筋トレやスポーツをしたあとは、どんな食事を摂ればいいのか。立命館大学スポーツ健康科学部の後藤一成教授は「筋肉を回復させるために積極的に糖質とタンパク質を摂取したほうがいい。糖質はお菓子やジュースではなく米や麺類などの炭水化物で補うのが効果的だ」という――。(第2回)
※本稿は、後藤一成『最新のスポーツ科学で強くなる!』(ちくまプリマー新書)の一部を再編集したものです。
激しい運動のあとはおにぎりを食べたほうが良い
長時間の運動(練習)を行うと、筋肉のグリコーゲンが大きく減少します。また、ダッシュやジャンプなどの動作を繰り返す中で、筋肉には微細な損傷が生じます。そのため、運動後は速やかに栄養を補給し、次回の運動に向けて準備する必要があります。さて、この際、どのような栄養素を摂取すると良いでしょうか?
まず、グリコーゲンを回復させるためには糖質(炭水化物)(*1)摂取が必要です。「糖質=砂糖」とイメージされる方もいるでしょうが、糖質には幾つかの種類があります。
砂糖(ショ糖)は二糖類と分類されますが、運動後に積極的に摂取していただきたいのは多糖類(デンプンなど)です。具体的には、お米や消化吸収に優れたエネルギーゼリー(マルトデキストリン)などです。
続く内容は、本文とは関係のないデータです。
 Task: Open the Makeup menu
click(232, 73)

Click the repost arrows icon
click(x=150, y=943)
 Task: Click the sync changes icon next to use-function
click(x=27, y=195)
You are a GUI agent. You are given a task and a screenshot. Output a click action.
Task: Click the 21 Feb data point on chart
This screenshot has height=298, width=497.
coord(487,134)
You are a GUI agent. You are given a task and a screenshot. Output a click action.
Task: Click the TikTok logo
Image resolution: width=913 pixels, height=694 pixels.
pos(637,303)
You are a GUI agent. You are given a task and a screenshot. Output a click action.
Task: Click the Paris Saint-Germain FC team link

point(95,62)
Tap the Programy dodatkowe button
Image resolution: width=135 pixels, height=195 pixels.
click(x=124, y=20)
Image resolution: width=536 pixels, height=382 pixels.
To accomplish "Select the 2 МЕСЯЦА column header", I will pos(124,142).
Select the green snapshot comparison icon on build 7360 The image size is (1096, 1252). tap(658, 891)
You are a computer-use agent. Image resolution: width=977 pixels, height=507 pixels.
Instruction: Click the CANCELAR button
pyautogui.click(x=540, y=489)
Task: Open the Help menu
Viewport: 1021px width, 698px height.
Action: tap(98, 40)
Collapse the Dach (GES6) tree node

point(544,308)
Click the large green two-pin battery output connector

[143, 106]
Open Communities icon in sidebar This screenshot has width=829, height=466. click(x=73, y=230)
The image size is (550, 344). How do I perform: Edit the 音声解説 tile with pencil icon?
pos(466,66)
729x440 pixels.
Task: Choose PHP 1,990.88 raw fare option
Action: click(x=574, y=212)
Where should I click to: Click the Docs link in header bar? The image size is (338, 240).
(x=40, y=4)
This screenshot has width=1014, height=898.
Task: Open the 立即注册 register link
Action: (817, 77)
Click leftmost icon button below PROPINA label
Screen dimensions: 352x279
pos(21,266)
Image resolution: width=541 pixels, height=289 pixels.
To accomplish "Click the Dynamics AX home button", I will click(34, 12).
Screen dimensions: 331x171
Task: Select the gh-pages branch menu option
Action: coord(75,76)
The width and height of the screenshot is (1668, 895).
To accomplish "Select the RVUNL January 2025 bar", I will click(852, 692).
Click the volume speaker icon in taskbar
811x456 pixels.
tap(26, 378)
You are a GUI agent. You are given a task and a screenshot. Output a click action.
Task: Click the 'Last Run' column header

練習後に「おにぎり」を食べることを推奨される指導者もいますが、グリコーゲンを回復させる上で効果的です。夕方以降に、部活帰りと思われる高校生がお菓子を食べている姿を目にすることもありますが、空腹を満たすためのお菓子ではなく、「おにぎり」や「エネルギーゼリー」を選ぶべきです。
(*1)炭水化物は、消化されエネルギー源となる「糖質」と消化されない「食物繊維」に分類されます。運動をする時に重要となるのは糖質ですので、この本で用いる「炭水化物」という言葉は「糖質」を指しています。